1. Preparativos
Hay un silencio luego de ver publicado el libro que ocupó el
pasado aún emocionalmente presente. Un silencio de personajes de espaldas. El
tiempo de aceptar que se están yendo, que ya no despertarán conmigo. Ese tiempo
de silencio es doloroso. Parece que no acabará pero un día ya no duele, ya es
silencio y sólo eso. Silencio y hambre de leer.
Nunca sé cuándo llegará el momento de escribir una nueva historia.
He aprendido a esperar, soy toda una experta en esperas. En el mientras tanto
escribo otra clase de textos y, sobre todo, me entrego a saciar mi hambre. Me
hace bien leer siguiendo el deseo, como un sabueso que sigue un rastro; leer
dejando que el asunto del libro se instale y la realidad se borronee mientras
leo; me hace bien que lo que leo cobre vida y coexista con los avatares
cotidianos de mis días.

- Datos proporcionados:
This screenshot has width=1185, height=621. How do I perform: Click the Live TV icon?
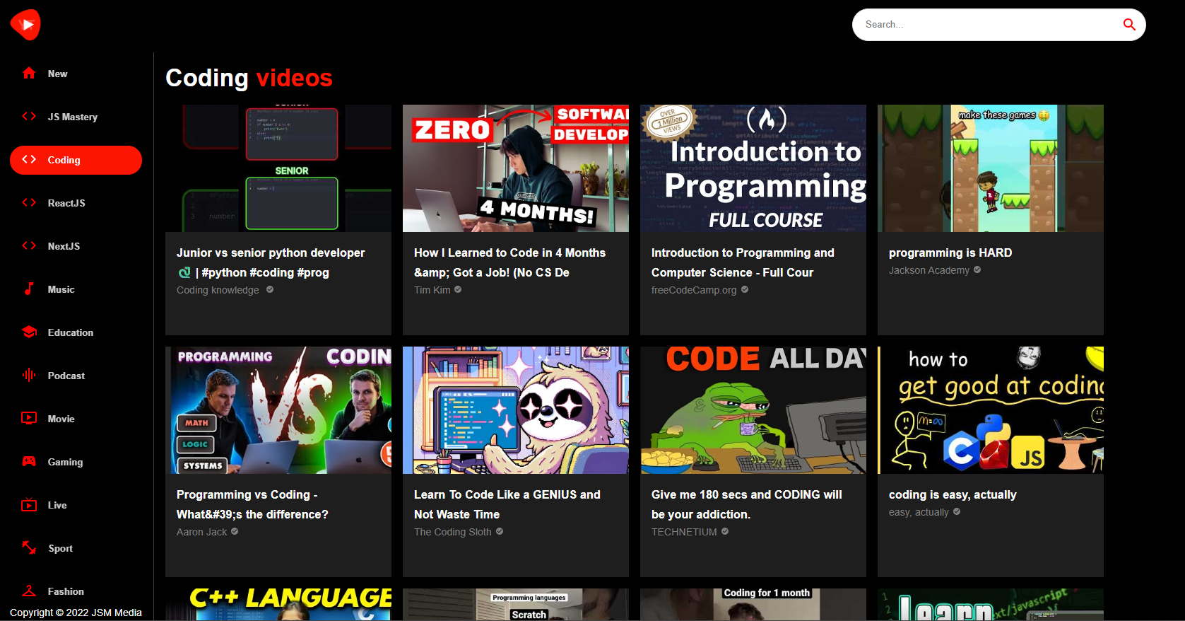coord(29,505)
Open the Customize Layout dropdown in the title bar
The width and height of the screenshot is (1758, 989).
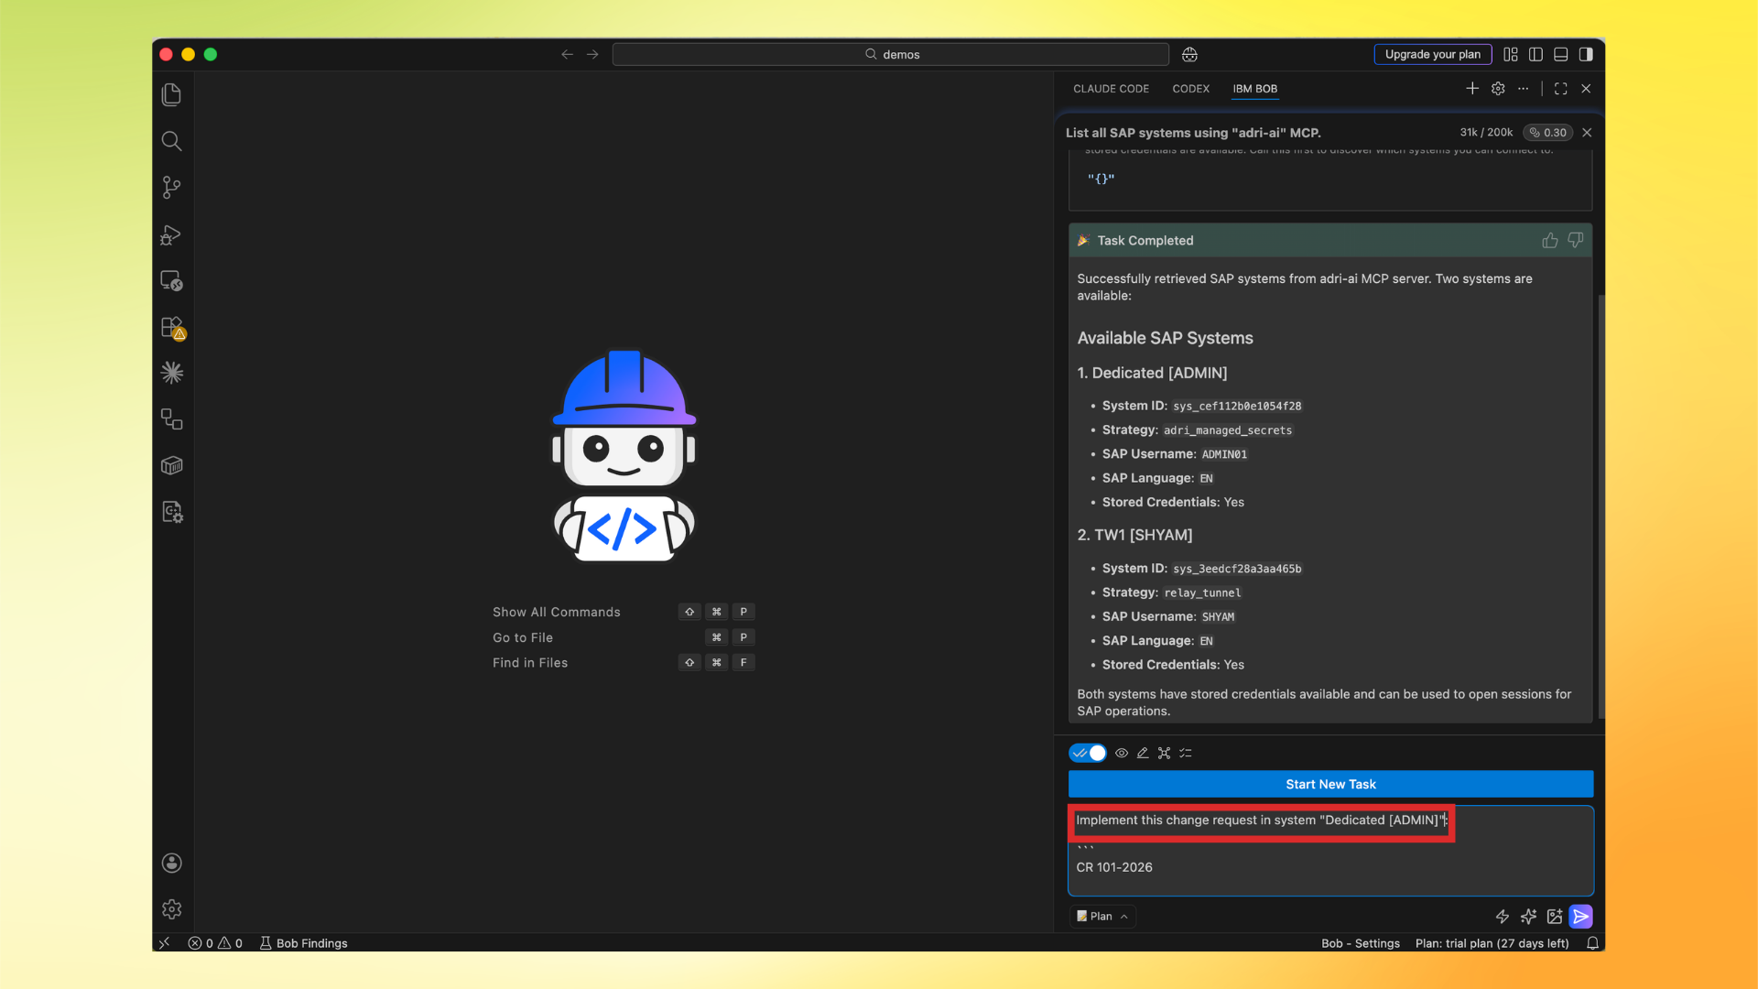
* * *
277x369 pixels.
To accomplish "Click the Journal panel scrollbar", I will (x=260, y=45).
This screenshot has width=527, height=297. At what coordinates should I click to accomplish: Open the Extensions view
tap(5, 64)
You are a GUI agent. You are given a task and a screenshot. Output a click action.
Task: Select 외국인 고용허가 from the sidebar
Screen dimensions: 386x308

- Tu objetivo:
Por favor, traduce al inglés esta oración de la sección del documento: «Nunca sé cuándo llegará el momento de escribir una nueva historia.» Los datos no hacen falta para resolver la tarea.

- Tarea completada:
I never know when the time to write a new story will come.